Entretien avec Neha Rahman : membre du Conseil jeunesse du gouvernement fédéral.

Vittorio Pessin | Le Délit

Le Conseil jeunesse est un groupe d’étudiants qui ont pour objectif d’apporter une perspective « jeune » au gouvernement fédéral. Venus de partout au Canada, ils consultent leurs communautés respectives, puis font des propositions à l’exécutif d’Ottawa lors de rencontres périodiques avec Justin Trudeau et ses ministres.

Le Délit (LD): Qu’est-ce-que le Conseil jeunesse du premier ministre ? 

Neha Rahman (NR): Nous sommes un groupe de 26 personnes, toutes âgées d’entre 16 et 24 ans. On vient de partout dans le Canada. On a un mandat de deux ans pour fournir des suggestions en matière de politique aux ministres. Notre boulot, c’est d’aller dans nos communautés, interagir avec les gens, leur parler, leur poser des questions, faire des propositions.
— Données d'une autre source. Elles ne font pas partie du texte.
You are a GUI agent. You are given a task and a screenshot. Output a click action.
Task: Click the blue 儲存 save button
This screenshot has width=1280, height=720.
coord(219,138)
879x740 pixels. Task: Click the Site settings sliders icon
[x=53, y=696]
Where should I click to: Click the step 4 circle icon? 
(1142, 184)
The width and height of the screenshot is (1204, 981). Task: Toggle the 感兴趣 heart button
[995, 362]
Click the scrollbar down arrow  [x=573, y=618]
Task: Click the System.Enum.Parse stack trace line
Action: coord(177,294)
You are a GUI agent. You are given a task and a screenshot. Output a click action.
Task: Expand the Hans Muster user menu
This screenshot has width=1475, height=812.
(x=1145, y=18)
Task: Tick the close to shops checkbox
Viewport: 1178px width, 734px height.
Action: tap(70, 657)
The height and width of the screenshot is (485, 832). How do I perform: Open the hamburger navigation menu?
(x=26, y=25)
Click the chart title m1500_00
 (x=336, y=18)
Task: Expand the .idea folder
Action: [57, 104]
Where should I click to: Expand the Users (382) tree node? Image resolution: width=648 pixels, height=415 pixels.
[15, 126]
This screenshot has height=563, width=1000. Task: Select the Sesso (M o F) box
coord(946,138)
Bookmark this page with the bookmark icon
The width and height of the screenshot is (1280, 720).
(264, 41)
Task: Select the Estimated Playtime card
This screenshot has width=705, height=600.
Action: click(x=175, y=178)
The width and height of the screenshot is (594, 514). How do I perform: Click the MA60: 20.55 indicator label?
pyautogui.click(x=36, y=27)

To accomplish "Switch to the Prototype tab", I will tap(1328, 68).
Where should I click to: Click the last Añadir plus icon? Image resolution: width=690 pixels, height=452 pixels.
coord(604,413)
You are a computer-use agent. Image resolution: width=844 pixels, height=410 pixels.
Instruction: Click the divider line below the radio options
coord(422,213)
Après, on revient avec toute cette recherche, et on essaye d’orienter les politiques fédérales dans le sens qui nous semble être le bon.

LD : Du coup, vous connaissez Justin Trudeau personnellement ?

NR : Je l’ai rencontré à l’occasion, oui. (rires.) Il est très gentil, et vraiment très à l’écoute. Lui et ses ministres prennent vraiment du temps pour nous parler, et conversent avec nous d’égal à égal. 

LD : Pouvez-vous nous parler un peu de votre parcours ? Comment en êtes-vous arrivé là ? 

NR : Je viens de Toronto. Je suis arrivée ici du Bangladesh à l’âge de trois ans. Je suis une passionnée de féminisme, de justice sociale et de journalisme. Au lycée, je faisais tout en même temps, c’était un peu éreintant. J’étais présidente de plusieurs associations, j’écrivais pour des journaux… et j’essaie de faire la même chose ici à McGill. Je travaille pour Leacocks (un magasine d’art et culture mcgillois, ndlr), je prends cinq cours, je travaille… j’aime être occupée. 

LD : Précisément, que fais-tu à McGill ?

NR : Alors, c’est ma première année ici, je suis en histoire et études classiques. Je prends cinq cours en ce moment, tous au sein de mon département. 

Le plus gros de mon temps est occupé par le magazine Leacocks, pour lequel je suis rédactrice en chef. J’organise des rencontres avec les autres participants, j’essaie de trouver des contributeurs, je dirige des sondages… nous sommes une très petite équipe, et donc on doit vraiment bosser beaucoup pour réussir à publier une fois par mois.

Du coup, on peut dire que sur le campus, je suis principalement en train de courir de partout (rires).

LD : Quel est le plus gros défi pour le Canada aujourd’hui ?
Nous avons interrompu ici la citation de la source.